La tercera edición de la Copa José Rioseco, uno de los certámenes de fútbol infantil más convocantes de la región, se vio empañada por un episodio de violencia que derivó en la descalificación inmediata de dos instituciones. El cruce entre los equipos de la categoría 2011 de Rivadavia y Garufa fue suspendido antes del tiempo reglamentario tras una escalada de agresiones.
Lo que comenzó como una fricción deportiva —una falta fuerte durante el encuentro— escaló rápidamente a una disputa generalizada. El incidente se caracterizó por tumultos y agresiones con la participación de jugadores y miembros de ambos cuerpos técnicos que terminó en una serie de insultos e intentos de ataque físico.

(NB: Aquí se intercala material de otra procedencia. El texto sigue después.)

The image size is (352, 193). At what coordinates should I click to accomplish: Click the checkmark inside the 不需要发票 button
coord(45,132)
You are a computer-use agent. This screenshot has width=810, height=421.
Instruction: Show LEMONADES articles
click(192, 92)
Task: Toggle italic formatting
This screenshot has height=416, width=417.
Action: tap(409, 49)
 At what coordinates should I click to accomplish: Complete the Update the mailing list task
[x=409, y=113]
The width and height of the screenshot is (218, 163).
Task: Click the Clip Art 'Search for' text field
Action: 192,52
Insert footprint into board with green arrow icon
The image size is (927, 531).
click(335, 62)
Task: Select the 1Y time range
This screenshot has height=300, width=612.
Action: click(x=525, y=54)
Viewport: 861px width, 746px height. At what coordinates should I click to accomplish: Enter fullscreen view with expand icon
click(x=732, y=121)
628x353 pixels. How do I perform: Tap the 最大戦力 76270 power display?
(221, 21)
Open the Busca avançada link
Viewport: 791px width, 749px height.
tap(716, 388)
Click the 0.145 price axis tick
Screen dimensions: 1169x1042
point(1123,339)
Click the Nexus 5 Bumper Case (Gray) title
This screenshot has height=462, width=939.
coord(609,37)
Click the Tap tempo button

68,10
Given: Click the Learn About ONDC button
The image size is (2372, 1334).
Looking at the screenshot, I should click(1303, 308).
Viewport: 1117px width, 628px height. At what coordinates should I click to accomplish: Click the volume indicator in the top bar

La mayor polémica surgió cuando un juez de línea (un joven de 17 años que también es jugador del club Rivadavia) presuntamente agredió a un futbolista en medio del caos.
Según denunciaron asistentes al evento, la competencia no contaría con árbitros federados o profesionales. En su lugar, la organización optaría por designar a jugadores de las divisiones formativas para impartir justicia, una práctica que ha sido señalada como un factor de riesgo para la imparcialidad y el control de los partidos.
Frente a la gravedad de los hechos, el tribunal de disciplina del torneo aplicó el rigor del reglamento vigente, el cual establece una política de tolerancia cero ante actos de violencia. Se determinó la descalificación total de ambos planteles de la categoría 2011.